____ PAGE
|Publication number||US3932853 A|
|Application number||US 05/465,492|
|Publication date||Jan 13, 1976|
|Filing date||Apr 30, 1974|
|Priority date||Apr 30, 1974|
|Publication number||05465492, 465492, US 3932853 A, US 3932853A, US-A-3932853, US3932853 A, US3932853A|
|Inventors||Richard A. Cannon|
|Original Assignee||Cannon Richard A|
|Export Citation||BiBTeX, EndNote, RefMan|
|Patent Citations (3), Referenced by (27), Classifications (13)|
|External Links: USPTO, USPTO Assignment, Espacenet|
Field of the Invention
The present invention relates to a warning device for indicating the failure of a sump pump.
Description of the Prior Art
Residential buildings and other edifices frequently have incorporated in the lowest level thereof a sump which serves as a drain for ground water, rain water, etc. entering the structure through the walls or base thereof. In order to keep the water from overflowing the sump and entering the lowest floor of the structure, a sump pump is usually provided for draining water from the sump. This sump pump is generally either mounted within the sump itself or else at a distance above the sump. In order to conserve energy, means are generally provided for activating the sump pump only when a certain amount of water is detected in the sump, so that the water level is prevented from exceeding a predetermined level.
If the sump pump should fail, either by becoming completely inoperative or by operating at reduced capacity, serious damage and great inconvenience may occur if water overflows the sump and enters the base floor of the structure. The occupant of a building generally only learns of the failure of his sump pump when the basement becomes flooded or when by chance he happens to note that the sump pump has failed. Therefore, the failure of a sump pump is frequently accompanied by expensive repairs, both to the sump pump itself and to the structure in which it is used.
It is known in other arts to activate warning devices to indicate high or low liquid levels in tanks or compartments. For example, there are float-operated warning devices used in association with steam boilers, hulls of ships, drip pans, and oil or gasoline tanks. Nevertheless, it has heretofore been unknown to indicate the failure of a pump for draining the sump in a building through the detection of a high level of water in the sump.
It is an object of the present invention to provide means for warning of the failure of a sump pump.
A further object of the invention is to provide an apparatus of the foregoing type which is effective and reliable in operation.
Another object of the invention is to provide a device for warning of the failure of a sump pump, which is simple in construction and economical to manufacture.
Other objects will be apparent from the description to follow and from the appended claims.
The foregoing objects are achieved according to the preferred embodiment of the invention by the provision of apparatus comprising an electrical alarm connected in a battery-energized circuit for emitting a warning signal when the circuit is closed, a float assembly disposed in a sump and movable in response to changes of the water level in the sump, and a switch for closing the electric circuit when the float moves to a position indicating that the sump pump is not removing water from the sump at a sufficient rate.
________
____ DATASET CONTENT
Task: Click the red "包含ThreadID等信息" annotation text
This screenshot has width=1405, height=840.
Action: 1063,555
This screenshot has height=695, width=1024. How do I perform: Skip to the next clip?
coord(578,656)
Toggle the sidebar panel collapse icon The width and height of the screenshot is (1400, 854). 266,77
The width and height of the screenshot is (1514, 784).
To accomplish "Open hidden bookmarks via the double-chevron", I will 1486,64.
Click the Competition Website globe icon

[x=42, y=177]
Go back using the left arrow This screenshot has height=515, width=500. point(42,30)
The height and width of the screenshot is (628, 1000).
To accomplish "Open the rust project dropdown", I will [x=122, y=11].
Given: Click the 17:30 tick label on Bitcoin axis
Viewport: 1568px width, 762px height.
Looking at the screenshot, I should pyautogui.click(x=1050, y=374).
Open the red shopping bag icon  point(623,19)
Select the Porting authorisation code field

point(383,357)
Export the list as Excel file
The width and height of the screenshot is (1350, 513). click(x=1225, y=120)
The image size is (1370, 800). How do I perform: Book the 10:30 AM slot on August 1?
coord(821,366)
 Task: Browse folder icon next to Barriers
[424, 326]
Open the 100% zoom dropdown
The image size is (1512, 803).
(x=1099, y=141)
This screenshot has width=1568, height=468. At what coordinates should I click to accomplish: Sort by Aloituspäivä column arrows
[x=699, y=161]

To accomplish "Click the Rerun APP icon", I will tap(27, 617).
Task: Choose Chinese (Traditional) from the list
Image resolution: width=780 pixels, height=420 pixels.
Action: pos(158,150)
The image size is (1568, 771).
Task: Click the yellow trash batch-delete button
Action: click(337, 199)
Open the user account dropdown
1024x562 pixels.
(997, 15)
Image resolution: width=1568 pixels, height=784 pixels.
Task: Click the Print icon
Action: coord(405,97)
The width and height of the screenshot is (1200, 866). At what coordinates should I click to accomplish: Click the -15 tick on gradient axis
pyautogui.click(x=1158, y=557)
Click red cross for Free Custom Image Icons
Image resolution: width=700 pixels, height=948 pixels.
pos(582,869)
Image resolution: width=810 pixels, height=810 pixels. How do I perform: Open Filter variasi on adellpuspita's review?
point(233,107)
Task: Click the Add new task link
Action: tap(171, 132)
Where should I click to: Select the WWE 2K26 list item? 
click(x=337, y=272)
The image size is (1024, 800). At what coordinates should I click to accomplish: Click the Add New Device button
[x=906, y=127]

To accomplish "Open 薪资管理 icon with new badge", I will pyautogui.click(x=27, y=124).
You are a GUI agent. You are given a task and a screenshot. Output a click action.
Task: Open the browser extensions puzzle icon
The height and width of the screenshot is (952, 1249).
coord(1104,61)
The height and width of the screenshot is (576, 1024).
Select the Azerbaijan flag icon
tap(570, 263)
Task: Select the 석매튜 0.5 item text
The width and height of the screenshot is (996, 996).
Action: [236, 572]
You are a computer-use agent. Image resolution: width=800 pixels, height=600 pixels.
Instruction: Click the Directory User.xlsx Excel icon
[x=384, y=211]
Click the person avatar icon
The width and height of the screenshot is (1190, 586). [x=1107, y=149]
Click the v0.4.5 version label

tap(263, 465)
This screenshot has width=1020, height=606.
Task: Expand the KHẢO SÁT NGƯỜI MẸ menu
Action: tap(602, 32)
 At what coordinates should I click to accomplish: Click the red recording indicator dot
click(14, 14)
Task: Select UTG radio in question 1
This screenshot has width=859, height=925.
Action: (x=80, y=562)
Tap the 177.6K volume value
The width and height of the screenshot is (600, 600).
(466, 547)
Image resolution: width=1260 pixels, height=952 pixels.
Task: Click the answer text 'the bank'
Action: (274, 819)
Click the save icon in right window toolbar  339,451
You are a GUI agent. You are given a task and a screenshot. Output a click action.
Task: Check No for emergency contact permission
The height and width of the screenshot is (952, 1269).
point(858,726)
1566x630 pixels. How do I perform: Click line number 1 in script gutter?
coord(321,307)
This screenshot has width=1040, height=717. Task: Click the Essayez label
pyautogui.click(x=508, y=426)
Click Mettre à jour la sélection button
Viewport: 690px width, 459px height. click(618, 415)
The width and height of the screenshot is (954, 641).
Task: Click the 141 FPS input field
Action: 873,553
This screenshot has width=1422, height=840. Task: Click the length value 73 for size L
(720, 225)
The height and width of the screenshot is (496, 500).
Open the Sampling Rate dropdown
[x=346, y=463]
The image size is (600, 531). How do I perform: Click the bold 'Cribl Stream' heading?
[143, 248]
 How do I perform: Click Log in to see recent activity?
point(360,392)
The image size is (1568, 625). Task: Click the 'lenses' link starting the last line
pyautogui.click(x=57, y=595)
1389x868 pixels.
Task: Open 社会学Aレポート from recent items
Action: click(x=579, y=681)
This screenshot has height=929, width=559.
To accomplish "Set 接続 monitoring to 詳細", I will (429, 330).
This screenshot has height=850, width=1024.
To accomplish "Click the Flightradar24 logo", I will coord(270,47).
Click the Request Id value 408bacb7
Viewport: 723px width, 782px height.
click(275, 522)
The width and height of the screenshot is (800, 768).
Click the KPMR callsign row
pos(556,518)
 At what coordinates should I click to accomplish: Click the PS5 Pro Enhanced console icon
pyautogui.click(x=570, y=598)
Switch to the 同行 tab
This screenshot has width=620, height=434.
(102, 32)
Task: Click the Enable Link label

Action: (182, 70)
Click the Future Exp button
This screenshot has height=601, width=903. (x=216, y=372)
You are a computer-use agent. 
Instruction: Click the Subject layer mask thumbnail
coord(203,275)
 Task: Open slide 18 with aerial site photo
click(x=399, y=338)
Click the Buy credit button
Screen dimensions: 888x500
________
## EXERCISES
[A] In the sump pump patent, what energizes the circuit that the electrical alarm is connected in?
[B] Copy the stretch of the listing from its first line through the line that contains "Looking at the", both ends included, word for word.

## SOLUTION SET
[A] A battery energizes the circuit.

[B]
Task: Click the red "包含ThreadID等信息" annotation text
This screenshot has width=1405, height=840.
Action: 1063,555
This screenshot has height=695, width=1024. How do I perform: Skip to the next clip?
coord(578,656)
Toggle the sidebar panel collapse icon The width and height of the screenshot is (1400, 854). 266,77
The width and height of the screenshot is (1514, 784).
To accomplish "Open hidden bookmarks via the double-chevron", I will 1486,64.
Click the Competition Website globe icon

[x=42, y=177]
Go back using the left arrow This screenshot has height=515, width=500. point(42,30)
The height and width of the screenshot is (628, 1000).
To accomplish "Open the rust project dropdown", I will [x=122, y=11].
Given: Click the 17:30 tick label on Bitcoin axis
Viewport: 1568px width, 762px height.
Looking at the screenshot, I should pyautogui.click(x=1050, y=374).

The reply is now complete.